Targeting LLM-Generated Text: An Analogy

What is this?
Date2023/06/05
In this response on Hacker News, Andrew draws on a driving analogy to explain why it's easier to specifically target LLM-generated text, rather than simply relying on anti-spam rules.?

In response to a question about why we should target LLM-generated text specifically, rather than relying on anti-spam rules

Consider as an analogy, safety while driving. Driving dangerously is fairly uniformly proscribed, but we also have specific prohibitions on various mechanisms by which people drive dangerously. It's much easier to prove that someone was intoxicated or using a mobile phone, rather than needing to show in each case that the intoxication was dangerous or that the mobile phone use was distracting and the distraction was dangerous.

Similarly, use of LLMs to generate and post large quantities of text from a short prompt is inherently spamming. The user could provide exactly the same value by posting their prompt. If the prompt isn't valuable, the output won't be either, as anyone with a copy of the prompt could generate equivalent output for themselves if they wished to.

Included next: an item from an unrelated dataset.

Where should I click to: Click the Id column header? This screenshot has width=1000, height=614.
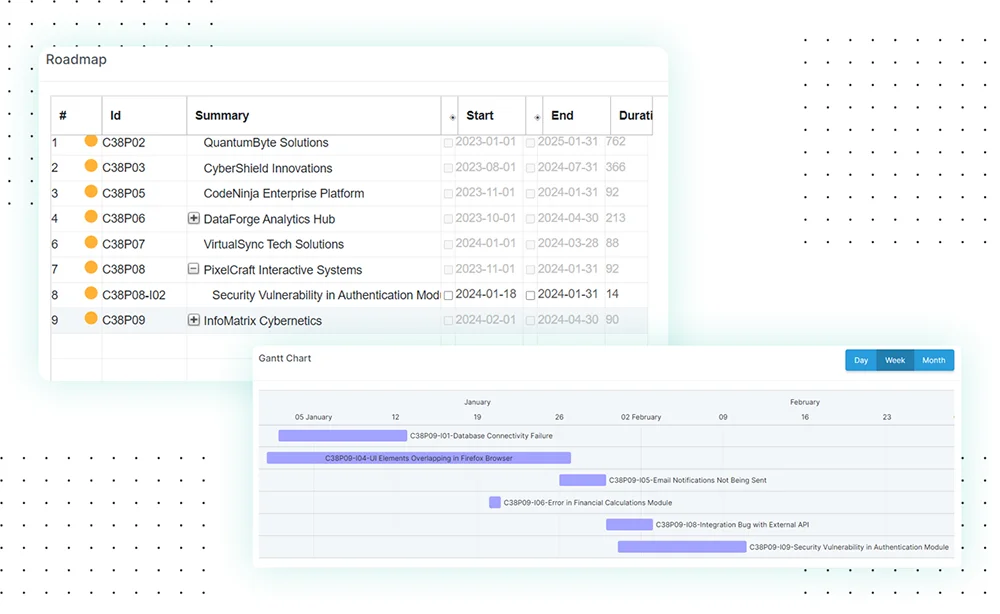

As an addendum, to not (I hope) distract from the point about spam -- I don't at all object to using an LLM for inspiration, or editing, or summarisation. So long as there's no claim that the output contains more information than the input. Any statement of fact in the output should be present in the prompt or validated by a human before publishing, or it's suspect. And if it's published without disclosing the lack of validation, it's unethical.